Very few bacteria ("germs") are pathogens. If this product comes into widespread use, there will be a host of unintended consequences. Sure, use it in hospitals and other high-risk places, but not for everyday use! And the issue about the effects on sewage plants and other places where eubacteria are needed is a very serious one!
Do the components in this spray cause problems in sewage plants, which rely on naturally occurring bacteria to break down waste? Will these components bypass the sewage treatment process and kill necessary bacteria in streams and water bodies? How persistent are they, will they be around for decades like DDT and PCBs? Why not create an analog that is bound to the fabric and not mobile?

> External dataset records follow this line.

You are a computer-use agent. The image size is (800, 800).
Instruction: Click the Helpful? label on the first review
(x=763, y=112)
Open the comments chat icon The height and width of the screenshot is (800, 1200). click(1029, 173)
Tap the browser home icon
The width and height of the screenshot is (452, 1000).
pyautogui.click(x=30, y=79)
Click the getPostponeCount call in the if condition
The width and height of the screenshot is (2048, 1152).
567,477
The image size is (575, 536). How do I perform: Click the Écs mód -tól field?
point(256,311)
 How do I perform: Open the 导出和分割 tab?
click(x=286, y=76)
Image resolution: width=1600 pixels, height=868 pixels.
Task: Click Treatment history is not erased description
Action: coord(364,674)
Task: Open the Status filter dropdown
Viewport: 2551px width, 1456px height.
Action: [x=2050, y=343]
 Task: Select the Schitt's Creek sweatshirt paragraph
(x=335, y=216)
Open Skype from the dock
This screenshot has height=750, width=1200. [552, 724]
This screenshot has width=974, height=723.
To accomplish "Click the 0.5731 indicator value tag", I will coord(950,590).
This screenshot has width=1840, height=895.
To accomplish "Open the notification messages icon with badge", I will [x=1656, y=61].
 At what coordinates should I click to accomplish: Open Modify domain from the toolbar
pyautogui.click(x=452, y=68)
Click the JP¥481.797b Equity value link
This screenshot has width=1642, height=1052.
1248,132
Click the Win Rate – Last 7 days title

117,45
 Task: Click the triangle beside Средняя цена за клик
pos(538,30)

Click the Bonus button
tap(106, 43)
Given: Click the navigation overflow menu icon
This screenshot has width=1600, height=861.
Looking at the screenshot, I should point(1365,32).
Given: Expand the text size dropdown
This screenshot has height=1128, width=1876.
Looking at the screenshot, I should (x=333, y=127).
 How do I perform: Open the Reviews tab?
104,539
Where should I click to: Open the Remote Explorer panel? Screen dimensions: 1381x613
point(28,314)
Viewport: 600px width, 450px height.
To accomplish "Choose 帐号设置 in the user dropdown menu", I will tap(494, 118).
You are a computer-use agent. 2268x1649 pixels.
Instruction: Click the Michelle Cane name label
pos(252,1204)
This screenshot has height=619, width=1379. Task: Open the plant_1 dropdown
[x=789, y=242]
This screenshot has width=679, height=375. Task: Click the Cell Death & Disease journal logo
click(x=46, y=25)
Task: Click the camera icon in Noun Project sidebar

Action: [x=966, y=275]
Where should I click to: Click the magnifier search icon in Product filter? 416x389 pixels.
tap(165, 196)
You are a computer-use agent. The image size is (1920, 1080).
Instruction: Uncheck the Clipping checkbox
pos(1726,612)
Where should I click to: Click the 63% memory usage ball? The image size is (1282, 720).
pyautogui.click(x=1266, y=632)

How can I rejoice if there is no clue about what it is, how to get it, *if* I can get it, where I could see it in action, etc.?
But this new chemical invention isn't dealing with things which we FEED to our babies and children as they grow up. (I'll put my comments in favor of this invention within a separate post; this is purely a reply to yours.) I agree with you: We "USAyers" (find a a new name, because Mexicans and Canadians are 'Americans' too;) have been feeding our their youngsters with manufactured formulas, manufactured babyfood, and manufactured grocery "food" for decades. These severely limited ingredients are probably a big factor in our high rate of food allergy diseases. We also live indoors, avoiding all kinds of "natural" exposures to airborn pollen. So, here's my opinion: When your 3 year old is playing in the back yard, makes a "mudpie" out of dirt, and then wants to EAT some of it: If the dirt hasn't been ruined with pesticides or excrement, then my opinion would be that you should tell your kid to GO AHEAD and taste it. And maybe have a tiny nibble yourself ! :)) I'm guessing that human children have an instinct, to make and then EAT mudpies, during play, for a VERY good reason. Nearly every child wants to do this at one time or another, and the need is biological.